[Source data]
= = = = = = =

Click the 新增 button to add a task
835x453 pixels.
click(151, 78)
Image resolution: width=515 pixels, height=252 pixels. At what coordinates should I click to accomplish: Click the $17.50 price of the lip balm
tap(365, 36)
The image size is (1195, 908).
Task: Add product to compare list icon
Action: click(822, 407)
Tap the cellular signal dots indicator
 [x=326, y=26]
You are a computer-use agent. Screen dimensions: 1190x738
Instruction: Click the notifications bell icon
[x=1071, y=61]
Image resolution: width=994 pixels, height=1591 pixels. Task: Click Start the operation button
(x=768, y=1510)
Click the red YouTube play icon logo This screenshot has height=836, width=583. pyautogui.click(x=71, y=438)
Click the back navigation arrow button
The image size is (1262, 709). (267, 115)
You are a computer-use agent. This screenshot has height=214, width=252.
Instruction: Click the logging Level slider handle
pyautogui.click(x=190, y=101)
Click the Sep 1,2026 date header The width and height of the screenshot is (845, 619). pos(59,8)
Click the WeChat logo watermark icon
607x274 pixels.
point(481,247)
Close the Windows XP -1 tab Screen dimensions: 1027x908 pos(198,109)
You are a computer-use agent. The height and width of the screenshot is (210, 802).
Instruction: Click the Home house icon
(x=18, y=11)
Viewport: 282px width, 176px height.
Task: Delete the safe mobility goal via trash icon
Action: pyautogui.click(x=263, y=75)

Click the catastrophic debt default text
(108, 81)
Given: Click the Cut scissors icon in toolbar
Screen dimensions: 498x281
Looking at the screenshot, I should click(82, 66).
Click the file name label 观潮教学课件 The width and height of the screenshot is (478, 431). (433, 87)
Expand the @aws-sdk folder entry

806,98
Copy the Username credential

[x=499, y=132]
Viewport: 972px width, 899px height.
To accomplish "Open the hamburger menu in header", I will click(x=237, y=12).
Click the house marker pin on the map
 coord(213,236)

= = = = = = =

PROMPT:
Lines holding the word "This" are the answer; copy each one from the records above.

SOLVED PROBLEM:
Click the red YouTube play icon logo This screenshot has height=836, width=583. pyautogui.click(x=71, y=438)
You are a computer-use agent. This screenshot has height=214, width=252.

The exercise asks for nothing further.